A significantly higher mean TAPSE was found in females which contrasts findings from other studies [8,9,15]. The reason for this observation is not obvious. However, BMI was also significantly higher in females and BMI was found to be significantly correlated with TAPSE. Thus, the higher mean TAPSE could be a reflection of higher BMI values in females. The validity of this explanation should be further explored in future studies.
The strength of our study is the relatively large sample. Our study was also school-based, similar TO that carried out by Gokhroo et al. [10]. In contrast, most of the other studies [7-9,23] were hospital-based and involved subjects referred for cardiac evaluation. The school is a better reflection of the general population than the hospital; measurements from hospital settings are less representative of the general population and may be biased by children with asymptomatic but abnormal cardiac findings. All the subjects in the current study were within the normal limits of weight and height for their age. This is in contrast to the subjects that participated in the study by Gokhroo et al [10], out of which some were undernourished. Malnutrition has been shown to decrease ventricular mass [33], while obesity increases cardiac mass and decreases systolic function [34]. The measurements obtained from our study may be considered accurate for reference value as all the selected subjects were healthy children. However, we recognize that focusing on a single local government area of Nigeria, rather than several, may limit the generalisability of our findings.
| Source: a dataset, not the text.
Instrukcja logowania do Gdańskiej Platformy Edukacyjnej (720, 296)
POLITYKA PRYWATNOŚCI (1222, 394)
We cannot exclude ethnic influences on cardiac sizes across an ethnically diverse country like Nigeria. Hence, similar studies are advocated from other parts of the country for comparison and corroboration of our references. We did not conduct external validation of the regression equation, although the z score distribution suggests at least a good fit to our sample. Other measurements such as systolic and diastolic areas were not taken in order not to significantly interfere with school sessions. Furthermore, we were unable to match age and BSA in developing our z score reference values, though BSA is recommended by ASE to normalize measurements in cardiology. In addition, we did not have access to 3-dimensional echocardiography in assessing right ventricular function.
In conclusion, the z score reference values have been developed for school-aged children in Nigeria. This will help reduce the limitations of using references from elsewhere due to racial differences in cardiac size. It is an addition to the existing available references, thus allowing accurate assessment of right ventricular dimensions and systolic function in children with cardiac disorders.